# Task list
**1.** Which numbers written in digits appear in the excerpt on aviation emissions? List each one in the order it appears.
**2.** Can you reproduce every line of the records word for word, leaving out the pictures?

# Selection
Should offsetting become mandatory for some of the more carbon-intensive activities, such as flying?

  15.  No. The way to reduce emissions from aviation is to do just that, by managing demand and, making aircraft more efficient in terms of their greenhouse gas emissions.

  16.  The key to reducing emissions nationally and internationally is by means of constantly diminishing carbon budgets covering all emissions, linked, where possible, to trading schemes that allow personal or institutional choice over which emissions to cut, as long as overall emissions where reduced. Aviation emissions might then continue to increase, within limits, so long as commensurate cuts where made elsewhere within the capped system. A draft amendment to the EU ETS, issued by the Commission in December 2006, aims at this type of solution. Aviation emissions would be opted into the EU ETS, covering about 50% of all EU carbon dioxide emissions. Emissions from large combustion plant and aviation would then be capped but emission allowances could be traded, allowing aviation emissions to rise if aircraft operators purchased allowances from the operators of large combustion plant that had cut emissions by more than their target. In principle, we welcome this type of approach although we have reservations about the details of the Commission's proposal. (The key test of the effectiveness of any cap and trade scheme is that it will cut emissions in line with national and international targets yet, as it stands, the Commission proposal does not ensure that this occurs.)

# Material for this exercise

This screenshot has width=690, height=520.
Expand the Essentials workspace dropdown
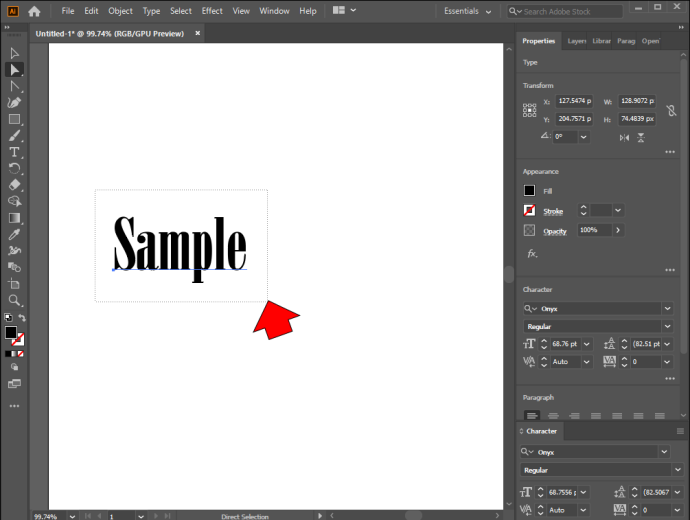467,11
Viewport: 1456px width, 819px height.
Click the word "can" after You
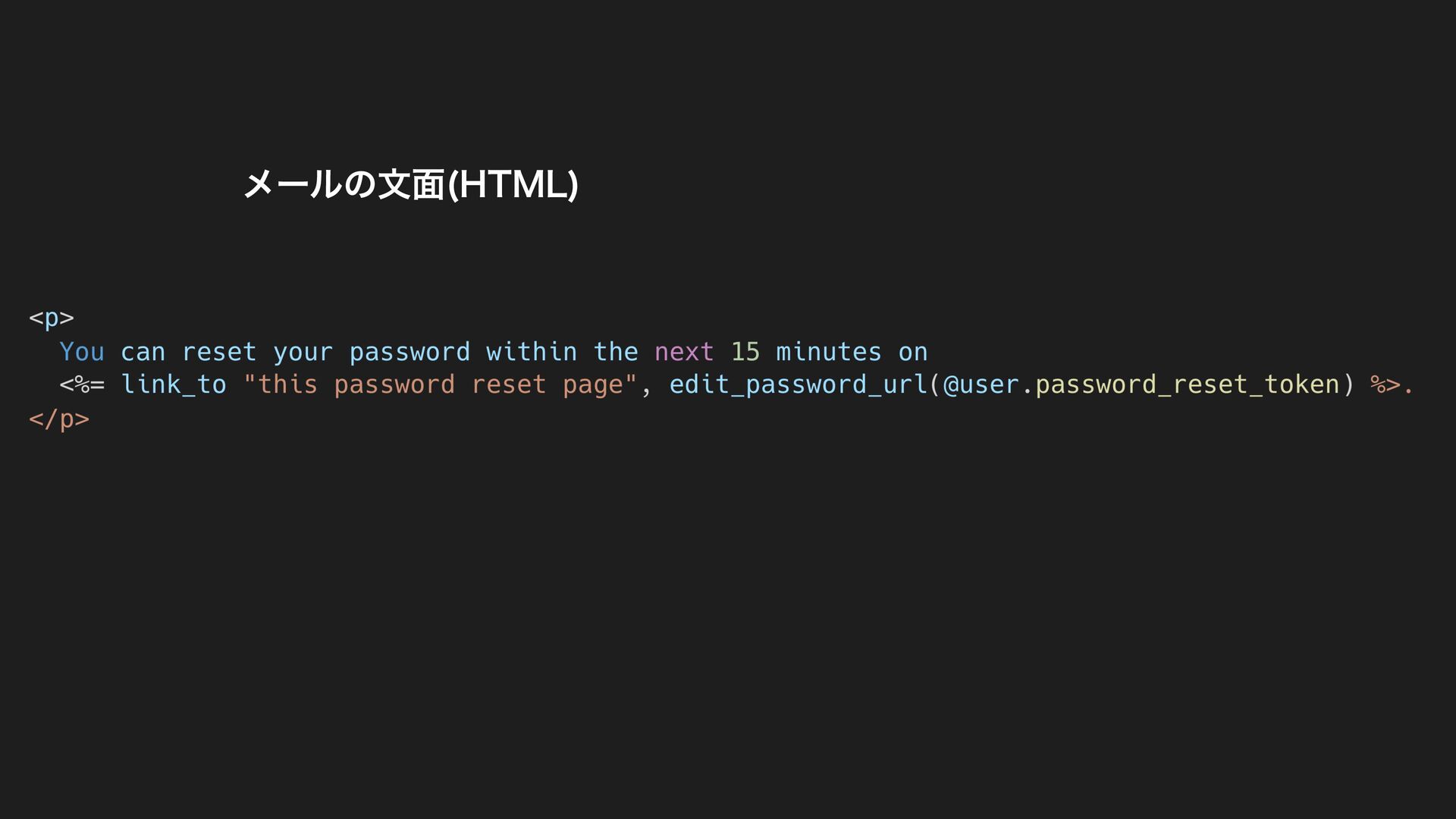(x=143, y=352)
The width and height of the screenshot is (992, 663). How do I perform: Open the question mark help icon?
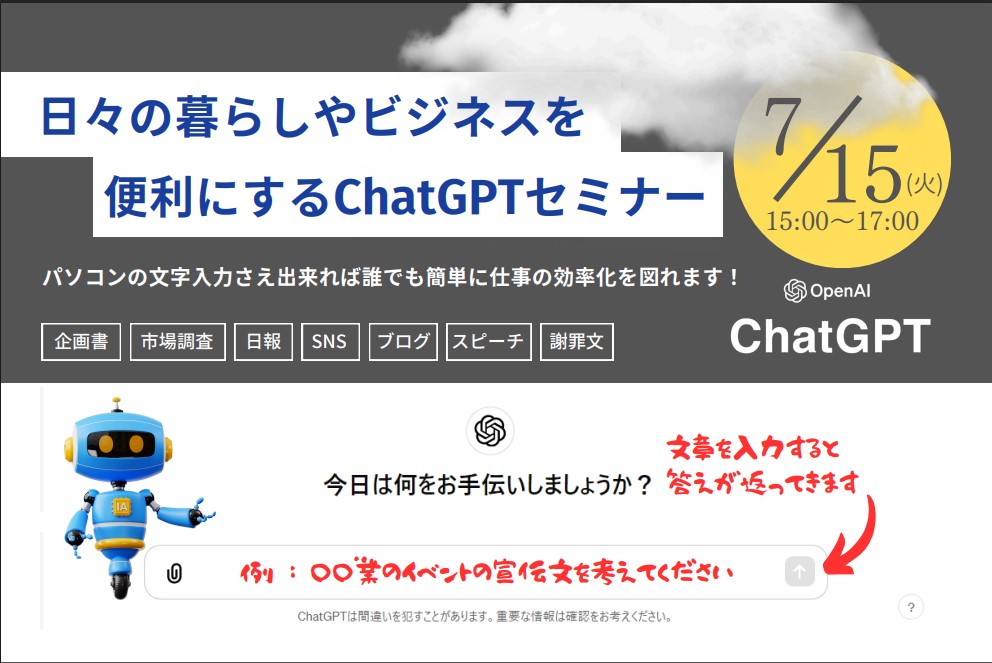pyautogui.click(x=910, y=607)
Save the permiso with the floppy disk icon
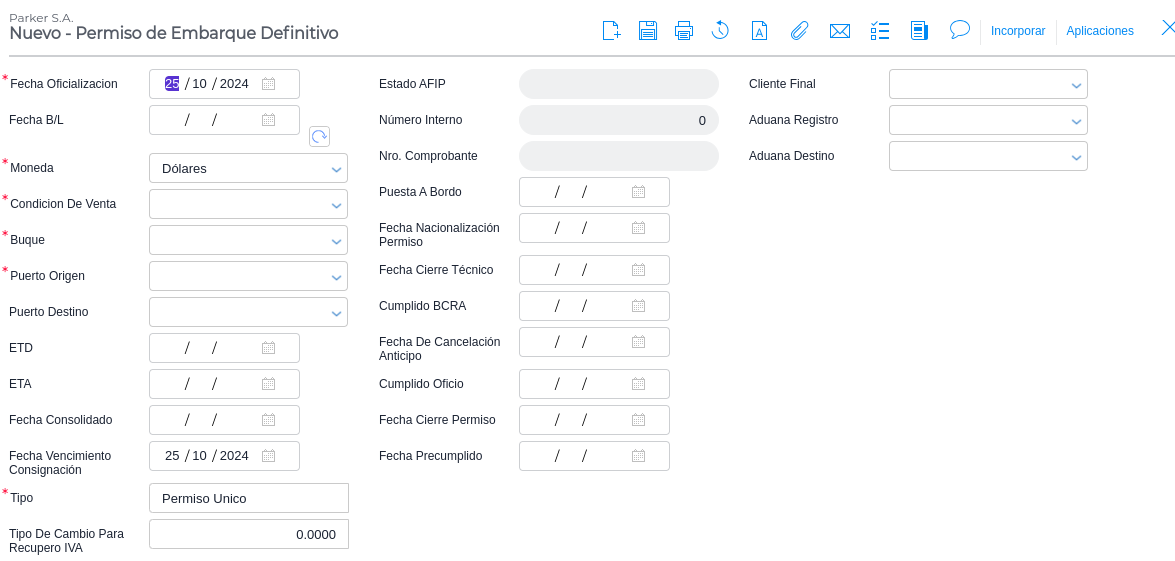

# Responses for each task
**1.** 15, 16, 2006, 50

**2.**
This screenshot has width=690, height=520.
Expand the Essentials workspace dropdown
467,11
Viewport: 1456px width, 819px height.
Click the word "can" after You
(x=143, y=352)
The width and height of the screenshot is (992, 663). How do I perform: Open the question mark help icon?
pyautogui.click(x=910, y=607)
Save the permiso with the floppy disk icon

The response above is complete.